オルタナティブスクールのつくりかた②「金八先生は、目指さない」
「子どもの教育に携わりたい」とか、「子どもたちのために学校を創りたい」とか考える人は、「人がいい」方ばかりです。
「人がいい」とどうなるか、
まず、目の前の困っている人をほっておけません。
次に、何でも引き受けようとしがちで、いろいろと役に立とうとします。
さらに、日本には、「おせっかい」という文化と、「金八先生」にはじまるドラマが作り出した「先生像」があるため、子どものことを丸ごと抱え込んで寄り添おうをする熱心な教師像が求められるところがあり、私たち自身もどこかで「そうなりたい」あるいは、「自分なら、そうなれるんじゃないか」と思っているところがあります。
この感覚を持ち続けているとどうなるか…
「フランス料理のジビエレストラン」となるはずだったオルタナティブスクールは、いつしかフードコートになっていきます。
オルタナティブスクールを開いたら、いろんな保護者の方が問い合わせてきて、お子さんを入学させたいと希望されます。ところが、「オルタナティブスクール=少人数で手厚く見てもらえる」「公立が馴染まないから、どこか別の場所」という動機で問い合わせてくる方が多いのが現状なのです…
そして、みなさん、本当に困っておられます…
そうした方々のお話をお聞きしているうちに、「何とか力になってあげたい」と思うし、困っている人に手を差し伸べたくなります。

* **項目位置のエントリ**
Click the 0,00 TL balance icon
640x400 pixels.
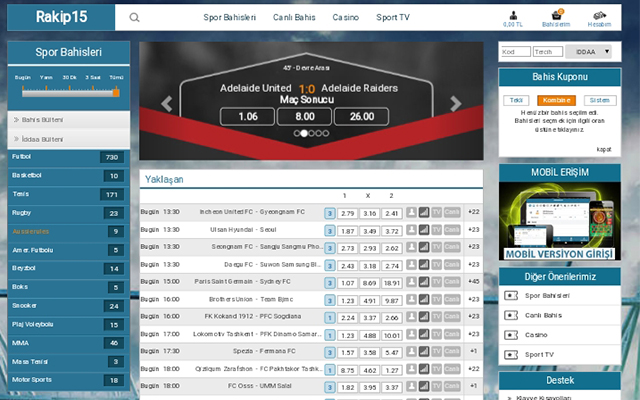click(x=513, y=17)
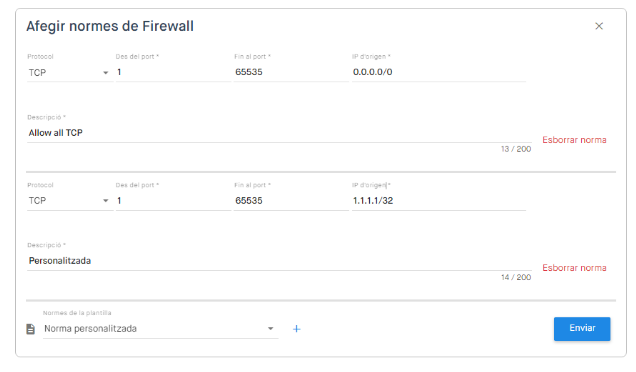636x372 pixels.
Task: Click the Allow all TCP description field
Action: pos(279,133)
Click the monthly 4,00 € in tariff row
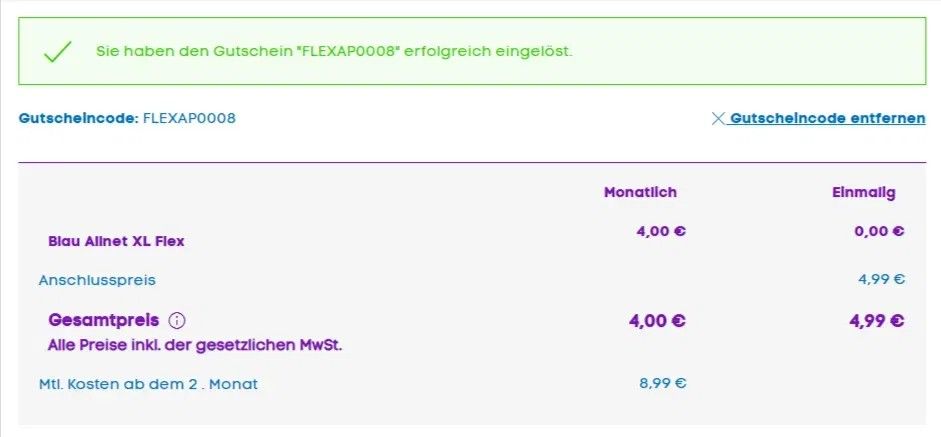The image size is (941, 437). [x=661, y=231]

* **設定課題**
オルタナティブスクールの文章では、「フランス料理のジビエレストラン」となるはずだったオルタナティブスクールは、いつしか何になっていくと書かれていますか。

* **出力**
フードコートになっていきます。